Today, I rented a room at Kidz Quarters for India's sixth birthday. It's the first time she's had a real friends' birthday party, and I was a little nervous - I still don't feel grown up enough to be a real mom who does things like throw birthday parties. But all the invitations went out, all the parents responded and all the kids showed up, as did I, early, with loot bags and the cake and candles. And just as things were starting and the sugar levels rising like the helium balloons tied to their skinny wrists, there was a phone call from my sister. My sister-in-law, who is six months pregnant, was carrying a plate of cupcakes down the stairs to the basement of her house, had tripped at the top of the stairs on her two-year-old's toy, and fallen all the way down to the bottom.
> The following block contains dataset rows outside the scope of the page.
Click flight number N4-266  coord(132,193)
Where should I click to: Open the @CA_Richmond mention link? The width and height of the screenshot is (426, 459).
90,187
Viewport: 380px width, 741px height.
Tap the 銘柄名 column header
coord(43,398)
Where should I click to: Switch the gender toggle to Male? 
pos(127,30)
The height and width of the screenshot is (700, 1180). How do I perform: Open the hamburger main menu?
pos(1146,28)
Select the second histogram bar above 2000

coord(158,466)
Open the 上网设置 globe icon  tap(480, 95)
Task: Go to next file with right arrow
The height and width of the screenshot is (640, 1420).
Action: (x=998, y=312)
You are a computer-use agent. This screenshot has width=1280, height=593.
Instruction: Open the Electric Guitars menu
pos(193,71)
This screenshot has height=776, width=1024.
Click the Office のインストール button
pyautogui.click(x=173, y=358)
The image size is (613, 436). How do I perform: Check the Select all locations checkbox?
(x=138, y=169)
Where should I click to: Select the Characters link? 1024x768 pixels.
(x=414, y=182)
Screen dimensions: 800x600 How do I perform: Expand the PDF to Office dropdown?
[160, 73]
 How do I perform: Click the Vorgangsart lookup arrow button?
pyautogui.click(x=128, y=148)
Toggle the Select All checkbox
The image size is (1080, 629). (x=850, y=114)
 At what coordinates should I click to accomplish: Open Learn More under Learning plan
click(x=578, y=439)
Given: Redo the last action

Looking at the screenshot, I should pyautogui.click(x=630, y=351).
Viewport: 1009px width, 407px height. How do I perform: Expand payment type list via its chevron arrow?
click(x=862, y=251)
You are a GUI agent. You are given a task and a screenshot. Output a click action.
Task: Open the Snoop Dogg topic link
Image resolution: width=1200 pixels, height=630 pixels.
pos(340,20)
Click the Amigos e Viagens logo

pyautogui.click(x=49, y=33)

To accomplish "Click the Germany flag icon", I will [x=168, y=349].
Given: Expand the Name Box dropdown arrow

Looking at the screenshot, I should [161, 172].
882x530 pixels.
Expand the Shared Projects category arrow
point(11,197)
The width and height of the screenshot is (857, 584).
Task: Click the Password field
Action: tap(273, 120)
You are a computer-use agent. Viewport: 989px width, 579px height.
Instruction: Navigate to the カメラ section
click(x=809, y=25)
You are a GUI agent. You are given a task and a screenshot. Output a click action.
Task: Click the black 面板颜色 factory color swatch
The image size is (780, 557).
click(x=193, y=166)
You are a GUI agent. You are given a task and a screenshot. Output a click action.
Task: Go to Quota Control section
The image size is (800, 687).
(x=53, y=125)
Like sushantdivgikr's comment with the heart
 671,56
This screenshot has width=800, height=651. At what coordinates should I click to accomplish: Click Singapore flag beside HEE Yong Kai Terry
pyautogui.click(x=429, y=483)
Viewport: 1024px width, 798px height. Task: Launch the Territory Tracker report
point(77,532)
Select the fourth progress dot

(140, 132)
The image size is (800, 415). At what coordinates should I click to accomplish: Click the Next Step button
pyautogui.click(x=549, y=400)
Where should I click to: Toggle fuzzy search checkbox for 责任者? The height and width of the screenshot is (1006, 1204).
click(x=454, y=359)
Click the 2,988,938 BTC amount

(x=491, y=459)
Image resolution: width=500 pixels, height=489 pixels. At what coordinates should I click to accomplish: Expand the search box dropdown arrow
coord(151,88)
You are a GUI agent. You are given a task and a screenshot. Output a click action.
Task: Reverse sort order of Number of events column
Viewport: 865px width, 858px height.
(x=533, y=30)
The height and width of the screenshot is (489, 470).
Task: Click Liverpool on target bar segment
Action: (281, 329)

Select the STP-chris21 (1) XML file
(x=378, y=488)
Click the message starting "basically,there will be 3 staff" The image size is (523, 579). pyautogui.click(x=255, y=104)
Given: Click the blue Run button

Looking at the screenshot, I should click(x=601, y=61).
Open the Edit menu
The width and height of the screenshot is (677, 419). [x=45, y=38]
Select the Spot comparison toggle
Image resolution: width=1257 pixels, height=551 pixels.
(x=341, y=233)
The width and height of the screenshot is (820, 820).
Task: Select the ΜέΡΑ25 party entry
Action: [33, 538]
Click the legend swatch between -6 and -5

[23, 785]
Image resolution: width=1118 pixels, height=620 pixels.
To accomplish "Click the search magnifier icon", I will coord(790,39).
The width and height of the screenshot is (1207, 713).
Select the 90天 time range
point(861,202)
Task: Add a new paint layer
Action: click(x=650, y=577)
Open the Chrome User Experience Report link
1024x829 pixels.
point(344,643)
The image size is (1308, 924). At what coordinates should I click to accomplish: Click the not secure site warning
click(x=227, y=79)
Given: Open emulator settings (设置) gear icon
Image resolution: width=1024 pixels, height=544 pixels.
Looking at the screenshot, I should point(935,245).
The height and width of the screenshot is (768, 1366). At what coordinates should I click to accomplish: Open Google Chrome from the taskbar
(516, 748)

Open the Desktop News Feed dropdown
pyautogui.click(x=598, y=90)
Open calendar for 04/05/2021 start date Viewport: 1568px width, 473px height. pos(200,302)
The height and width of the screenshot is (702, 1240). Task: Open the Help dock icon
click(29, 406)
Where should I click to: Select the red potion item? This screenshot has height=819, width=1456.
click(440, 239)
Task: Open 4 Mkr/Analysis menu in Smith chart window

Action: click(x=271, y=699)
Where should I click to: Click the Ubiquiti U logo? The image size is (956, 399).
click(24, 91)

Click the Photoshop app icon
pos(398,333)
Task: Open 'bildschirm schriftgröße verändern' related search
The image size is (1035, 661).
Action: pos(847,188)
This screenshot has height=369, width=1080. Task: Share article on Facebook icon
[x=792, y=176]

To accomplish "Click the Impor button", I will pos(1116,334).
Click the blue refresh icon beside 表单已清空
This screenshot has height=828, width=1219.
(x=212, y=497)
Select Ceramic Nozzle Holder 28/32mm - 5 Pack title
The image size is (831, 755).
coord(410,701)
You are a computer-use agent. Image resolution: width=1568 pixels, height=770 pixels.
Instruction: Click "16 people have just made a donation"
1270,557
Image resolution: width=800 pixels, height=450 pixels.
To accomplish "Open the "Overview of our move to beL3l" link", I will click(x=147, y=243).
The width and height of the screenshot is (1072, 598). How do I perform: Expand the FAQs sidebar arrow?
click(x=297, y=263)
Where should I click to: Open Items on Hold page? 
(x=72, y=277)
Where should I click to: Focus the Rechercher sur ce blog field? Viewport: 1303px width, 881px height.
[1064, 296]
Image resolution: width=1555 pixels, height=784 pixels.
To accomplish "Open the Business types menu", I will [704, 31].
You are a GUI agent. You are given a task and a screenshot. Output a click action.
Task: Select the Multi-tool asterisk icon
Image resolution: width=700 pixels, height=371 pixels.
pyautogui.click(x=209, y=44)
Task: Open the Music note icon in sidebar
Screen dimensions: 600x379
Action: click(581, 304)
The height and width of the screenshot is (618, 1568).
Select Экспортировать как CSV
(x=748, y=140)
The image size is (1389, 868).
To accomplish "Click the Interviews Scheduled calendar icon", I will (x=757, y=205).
I kept shoving my hands over my mouth like I was trying to shove her words back in. "Her water broke. She's in the hospital. We have no idea what's happening."
And then three hours of birthday party with ten six-year-olds. I took pictures, sang the song, cut the cake and kept praying that this wouldn't be that day. The one you marked and looked back on as the day where loss changed everything.
I stayed home with the kids while my mom went to the hospital and for now, my sister-in-law seems to be stable. She's not going into labour. The baby is alive. We'll know more in the morning. I walked past my brother's house later, but it was late and all the lights were dark, so I went around back and called to him through his bedroom window because I could hear the T.V. on, but no one answered, and I didn't want to risk waking him. It made me think of the time when we crept through the mall with our walkie talkies spying on people and reporting our findings to each other.
"The house is dark. No movements inside. T.V on in the bedroom. Lying in bed alone, probably afraid."
I wanted to walkie-talkie him and tell him that I was outside, thinking of them, praying, that he wasn't as alone as it must have seemed in that dark house, in his empty bed where those two other bodies should have been sleeping.